我父亲是一位治安法官,我以为他拥有决定所有人生死的权利,可以绞死任何侵犯了他的人。一般来说,我觉得这是足够有地位的了,但是成为一个蒸汽船员的渴望却不断地侵入我的脑海。我起初希望成为一个船上的侍者,那样我就可以围着一条白色的围裙走出来,把一块桌布向一边抖开,让我的旧日伙伴都能看到我;后来我又觉得我宁愿当那个站在木板顶端、手里拿着那卷绳子的甲板水手,因为他特别引人注目。但是那都只是白日梦罢了—它们都太神圣了,不能当成真正有可能的事情来考虑。渐渐地,我们中间的一个男孩离开了,很长时间他都杳无音讯。最后他出现了,成为一艘蒸汽船上的实习轮机手或水手。这件事把我从周日学校学到的所有道理都颠覆了。那个男孩的世俗众人皆知,而我却恰恰相反;然而,他居然高升到了那么显赫的地位,而我却还在身份卑微、心灵悲惨的境地里。这个家伙虽然地位显赫,但他一点也不大方。当他的船在我们镇上靠岸时,他总会想办法搞到一个生锈的螺钉,然后他就会坐在护栏里擦螺钉,让我们都能看见他,羡慕他,憎恨他。而只要他的船进坞停留时,他就会回家来,穿着他最黑最油腻的衣服在镇子里四处炫耀,那样所有人就都不能不记得他是一个蒸汽船员了;他在说话的时候使用各种蒸汽船上的技术用语,仿佛他那么习惯使用那些术语,以至于忘了普通人根本不明白词的意思。他会用一种轻松自然的方式谈到一匹马的“左舷”,让人希望他马上去死。而且他总是像一个老居民那样谈到“圣路易”;他会随随便便地说到他“顺着第四街走”或是“经过种植主店”的情况,或是那次着火的时候,他在“老大密苏里”那儿停了车;然后他就会接着谎称说那天有多少个像我们镇这么大的镇都烧掉了。我们中有两三个男孩一直都是重要人物,就因为他们去过圣路易斯一次,对那儿的奇妙景象有一个模模糊糊的大概印象,但是现在他们神气的日子到头了。他们陷入了谦卑的沉默,学会了在那无情的年轻轮机手走近的时候迅速消失。这个家伙也有钱,还有发油。他还有一块银怀表和一条炫耀的铜表链。他系着一条皮带,根本不用吊裤带。如果曾经有哪个年轻人受到他的伙伴们十足的崇拜和憎恨,那就是这个家伙了。没有一个女孩能抵挡他的魅力。他让镇里的所有男孩都出了局。当他的船最后终于起锚出发的时候,一种我们仿佛几个月都不曾拥有过的宁静的满足感慢慢散播开来。但是他下星期又回来了,活着,还出了名,满身伤痕、绑着绷带出现在教堂里,他成了一个闪光的英雄、所有人凝视和惊叹的焦点。这时候在我们看来,命运对于一个根本不配的卑鄙的人的偏心,已经到了可以公开批评的程度了。

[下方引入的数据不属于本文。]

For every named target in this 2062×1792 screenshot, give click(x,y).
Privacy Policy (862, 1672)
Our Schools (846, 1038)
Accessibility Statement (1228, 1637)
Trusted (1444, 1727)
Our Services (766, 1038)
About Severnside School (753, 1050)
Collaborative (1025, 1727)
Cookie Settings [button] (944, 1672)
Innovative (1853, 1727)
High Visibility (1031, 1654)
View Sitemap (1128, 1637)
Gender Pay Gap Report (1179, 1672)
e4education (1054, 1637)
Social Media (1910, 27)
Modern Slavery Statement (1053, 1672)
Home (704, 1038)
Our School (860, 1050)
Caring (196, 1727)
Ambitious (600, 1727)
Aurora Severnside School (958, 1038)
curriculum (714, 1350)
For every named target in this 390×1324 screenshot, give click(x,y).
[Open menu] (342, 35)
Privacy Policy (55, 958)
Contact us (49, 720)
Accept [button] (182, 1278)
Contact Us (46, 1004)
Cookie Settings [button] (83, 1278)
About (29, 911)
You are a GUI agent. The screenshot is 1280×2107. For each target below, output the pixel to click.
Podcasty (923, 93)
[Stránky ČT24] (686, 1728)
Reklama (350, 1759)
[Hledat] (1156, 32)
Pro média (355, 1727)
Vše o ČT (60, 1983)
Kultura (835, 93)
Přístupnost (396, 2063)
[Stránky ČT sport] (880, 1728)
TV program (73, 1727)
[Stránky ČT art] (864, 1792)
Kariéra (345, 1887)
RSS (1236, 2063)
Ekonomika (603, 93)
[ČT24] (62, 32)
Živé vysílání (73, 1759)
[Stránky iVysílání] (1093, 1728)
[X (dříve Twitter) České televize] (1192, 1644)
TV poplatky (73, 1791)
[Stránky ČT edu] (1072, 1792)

This creature's career could produce but one result, and it speedily followed. Boy after boy managed to get on the river. The minister's son became an engineer. The doctor's and the postmaster's sons became mud clerks; the wholesale liquor dealer's son became a barkeeper on a boat, four sons of the chief merchant, and two sons of the county judge, became pilots. Pilot was the grandest position of all. The pilot, even in those days of trivial wages, had a princely salary—from a hundred and fifty to two hundred and fifty dollars a month, and no board pay. Two months of his wages would pay a preacher's salary for a year. Now some of us were left disconsolate. We could not get on the river—at least our parents would not let us.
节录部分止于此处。